- _Activity_
Every line holding the string "will" should be copied from the listing.

- _Extracted entries_
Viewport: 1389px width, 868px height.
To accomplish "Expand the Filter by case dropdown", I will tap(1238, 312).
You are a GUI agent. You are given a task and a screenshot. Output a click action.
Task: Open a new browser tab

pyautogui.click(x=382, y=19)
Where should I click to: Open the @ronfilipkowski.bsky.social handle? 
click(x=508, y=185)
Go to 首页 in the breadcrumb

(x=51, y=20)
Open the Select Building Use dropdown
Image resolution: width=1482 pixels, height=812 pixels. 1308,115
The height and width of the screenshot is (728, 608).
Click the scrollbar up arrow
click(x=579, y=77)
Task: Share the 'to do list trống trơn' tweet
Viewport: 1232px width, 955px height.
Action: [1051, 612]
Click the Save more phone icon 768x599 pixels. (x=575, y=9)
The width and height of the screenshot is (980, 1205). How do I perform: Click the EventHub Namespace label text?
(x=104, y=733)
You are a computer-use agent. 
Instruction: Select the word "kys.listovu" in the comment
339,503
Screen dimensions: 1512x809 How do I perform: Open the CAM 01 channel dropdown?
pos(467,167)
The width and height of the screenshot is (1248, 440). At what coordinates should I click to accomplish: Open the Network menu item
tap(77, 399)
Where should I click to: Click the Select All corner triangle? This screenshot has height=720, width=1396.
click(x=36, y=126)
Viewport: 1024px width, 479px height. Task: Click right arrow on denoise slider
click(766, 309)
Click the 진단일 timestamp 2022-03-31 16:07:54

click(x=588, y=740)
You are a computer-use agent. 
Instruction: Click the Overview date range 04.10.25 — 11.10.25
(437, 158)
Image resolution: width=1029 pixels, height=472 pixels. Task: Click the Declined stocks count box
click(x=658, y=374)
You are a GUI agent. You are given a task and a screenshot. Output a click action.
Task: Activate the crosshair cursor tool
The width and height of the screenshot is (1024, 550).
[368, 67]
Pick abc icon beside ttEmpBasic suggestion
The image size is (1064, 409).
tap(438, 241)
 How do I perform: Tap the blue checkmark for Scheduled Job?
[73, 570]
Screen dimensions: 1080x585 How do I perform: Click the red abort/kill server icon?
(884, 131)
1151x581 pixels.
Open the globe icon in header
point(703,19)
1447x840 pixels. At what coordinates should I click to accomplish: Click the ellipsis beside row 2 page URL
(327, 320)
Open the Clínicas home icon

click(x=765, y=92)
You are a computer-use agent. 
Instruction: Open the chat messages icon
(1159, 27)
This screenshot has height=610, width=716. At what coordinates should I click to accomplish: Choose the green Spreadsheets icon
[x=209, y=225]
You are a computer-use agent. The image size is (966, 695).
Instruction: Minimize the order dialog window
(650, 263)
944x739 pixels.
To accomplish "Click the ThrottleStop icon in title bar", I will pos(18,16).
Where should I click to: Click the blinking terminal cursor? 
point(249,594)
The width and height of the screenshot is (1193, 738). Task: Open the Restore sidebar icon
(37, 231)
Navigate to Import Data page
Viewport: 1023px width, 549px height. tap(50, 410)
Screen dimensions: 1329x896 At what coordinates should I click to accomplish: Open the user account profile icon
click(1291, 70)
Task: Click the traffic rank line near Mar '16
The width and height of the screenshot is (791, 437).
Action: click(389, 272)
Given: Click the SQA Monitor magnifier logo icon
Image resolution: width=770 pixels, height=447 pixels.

- _Written answer_
To accomplish "Expand the Filter by case dropdown", I will tap(1238, 312).
To accomplish "Click the ThrottleStop icon in title bar", I will pos(18,16).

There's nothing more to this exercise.